McConnell’s campaign responded in kind, launching a website. “WrongPathMcGrath.com,” and posting a video on Twitter featuring comments McGrath made in her 2018 race, including saying that “I am further left, more progressive than anybody in Kentucky” and comparing her feelings after President Donald Trump’s election in 2016 to how she felt after seeing the towers fall on 9/11.
“Welcome to the race, Amy,” read the McConnell campaign’s tweet atop the video.
McGrath’s decision to take on McConnell was a win for Senate Minority Leader Chuck Schumer and other Senate Democratic leaders who had been recruiting her for the race. But she will face the most formidable force in Kentucky and national politics, who easily swatted away both primary and general election challenges in 2014.
McGrath, 44, who grew up in the Cincinnati suburbs in northern Kentucky, is a Naval Academy graduate who served in both Afghanistan and Iraq as a Marine fighter pilot. After retiring in 2017, she returned to Kentucky to seek the 6th District U.S. House seat against Republican U.S. Rep. Andy Barr.
She raised more than $8.6 million for that race, thanks in part to a video about her life story that went viral, and dispatched a better-known candidate in the Democratic primary before losing to Barr in November by less than 10,000 votes.
Her decision to run for the Senate is good news for Barr, who won’t face a rematch. He has yet to draw another major Democratic challenger.

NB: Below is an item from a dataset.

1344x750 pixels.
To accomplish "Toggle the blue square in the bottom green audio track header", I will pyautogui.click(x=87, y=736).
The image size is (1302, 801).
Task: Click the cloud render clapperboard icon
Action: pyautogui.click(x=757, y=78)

McConnell, 77, is seeking his seventh term in the Senate; when he was first elected in 1984, McGrath was just 9 years old. He has led Senate Republicans since 2007 and became majority leader in 2015 after the GOP took control.
McConnell, a frequent object of wrath from Trump partisans and some Tea Party groups, has drawn a GOP primary challenge from former State Rep. Wesley Morgan, from Richmond, who has said McConnell “embodies everything that is perverted in Washington D.C.”
However, it is unlikely Morgan — who endorsed a Democrat for his House seat after losing a Republican primary in 2018 — will be able to mount a substantial primary challenge against McConnell, who in 2014 swatted away a much more serious challenge from now-Governor Matt Bevin.
In 2014, Democrats had high hopes of unseating McConnell with Secretary of State Alison Lundergan Grimes. But in the end, McConnell won by 15 points.
Given McConnell’s stature and McGrath’s fundraising prowess, the 2020 race is likely to feature an avalanche of outside advertising in a small state with just two large urban areas and four television markets.
In 2014, McConnell and Grimes spent a combined $50 million, or about $11 for every man, woman and child in the commonwealth. And those figures don’t include spending by outside groups.